By: Kevin Gillick

Billions of devices are already connected, communicating sensitive data and information. By 2025, it’s estimated that there will be 75.4 billion connected devices deployed across the world. This undoubtedly offers many benefits, from enhanced data analytics and reporting that improve business efficiencies, to newfound functionality that delivers greater levels of ease and convenience. It’s no surprise that enterprises, service providers and device manufacturers in more industries are keen to capitalize on the IoT opportunity.

For industries where products have not traditionally been connected—like home appliances, manufacturing, and healthcare—cybersecurity is suddenly a very real consideration. When devices and services are hacked, the risk is not only that data and infrastructures are compromised; but also that people can be harmed, brands can suffer irreparable damage and companies may no longer be viable.

For the IoT to grow successfully, a simpler approach to cybersecurity is therefore needed to help non-security experts.

Cybersecurity is a new consideration for many industries

Security breaches in a growing IoT are not just a problem for the future. In 2019, attacks on IoT devices increased by 300 percent, emphasizing the urgent need to prioritize security. The issue is that many industries, including automotive, healthcare, and everyday home appliances, have not traditionally been connected and are not experienced in implementing cybersecurity. This is where industry standards and frameworks can help, but there is a lot of fragmentation. As a not-for-profit member-led organization, GlobalPlatform is working to show a clear path through the chaos.

Through its IoTopia framework, GlobalPlatform aims to provide manufacturers and stakeholders from all IoT industries with a practical guide to implement security best practice. Adhering to the four pillars of IoTopia—Secure by Design, Device Intent, Secure Onboarding, Device Lifecycle Management—manufacturers can ensure their products meet a set baseline for security before they are deployed, without the need to become cybersecurity experts themselves.

GlobalPlatform also supports and has published its Security Evaluation Standard for IoT Platforms (SESIP) methodology. SESIP offers the device ecosystem an optimized approach to security evaluation that is designed with IoT products in mind. By working alongside certification bodies and evaluation laboratories, SESIP can vastly reduce the complexity of security implementation for device makers.

This battle for secure and privacy-enhanced IoT is far from won though. It has been suggested that only 4 percent of IoT products deployed currently have sufficient security. This is a huge problem. Any one of the billions of devices connected to a network, even seemingly innocuous ones like baby and home security monitors, could become a target for hackers either looking for a vulnerable path into a network or for platforms from which to launch DDoS attacks. Yet, some in the IoT space are still not taking the risks associated with vulnerable devices seriously enough, as demonstrated by several high-profile hacks and data breaches in recent years.

One weak link is enough

Using the example of a smart home appliance, the manufacturer may not see a direct need to implement strong security, as there is no important data recorded or stored on the device. Yet if just one of the devices connected to the network is breached, all other devices connected to that network are vulnerable, including mobile devices and laptops, which do store highly sensitive, personal information. 

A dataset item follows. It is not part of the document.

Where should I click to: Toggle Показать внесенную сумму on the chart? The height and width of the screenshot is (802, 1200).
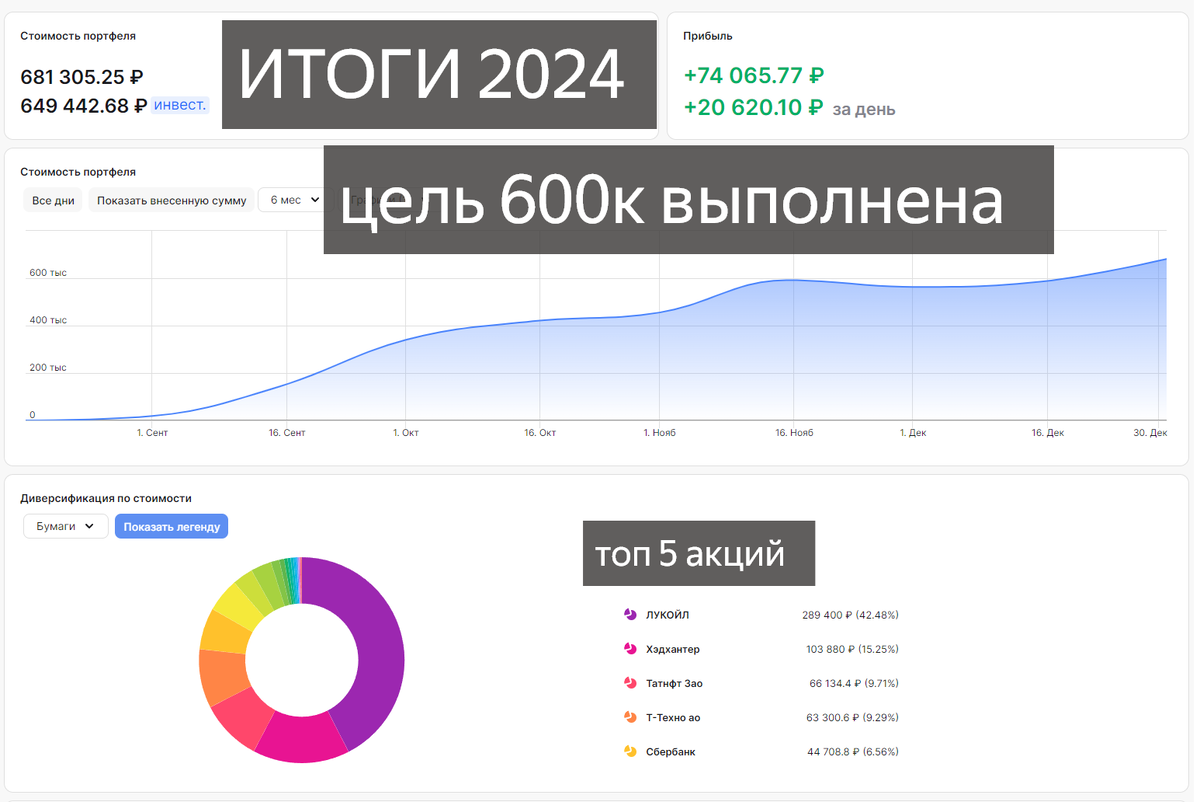(171, 199)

One case of this was the 2016 Miraj cyberattack. Miraj, an infamous IoT botnet, was able to carry out a distributed denial of service (DDoS) attack, bringing down a number of high-profile Internet services across the globe. Miraj achieved this by creating a platform for the attack on hundreds of thousands of insecure IoT devices, including baby monitors and printers—highlighting to the world that IoT security is a collective concern.  

Meeting regulations: another new challenge

Threats are constantly evolving, and recent legislation has begun to catch up. Both California state legislators and the British government have announced plans to put forward laws requiring manufacturers to equip devices with adequate security at the point of manufacture. Standardizing foundational security infrastructures allows the industry to react quickly with cost effective, interoperable solutions that benefit service providers, application developers and manufacturers. 

The challenge, however, is the fractured regulatory landscape. There are multiple regulations from different bodies and geographies, and an array of frameworks and guidelines for manufacturers distributing products globally to meet. Security standards developed in collaboration with major industry bodies and players across multiple industries that map to regulations like NIST, ISA/IEC 62443 and ETSI/EN 303 645 can serve as an invaluable asset.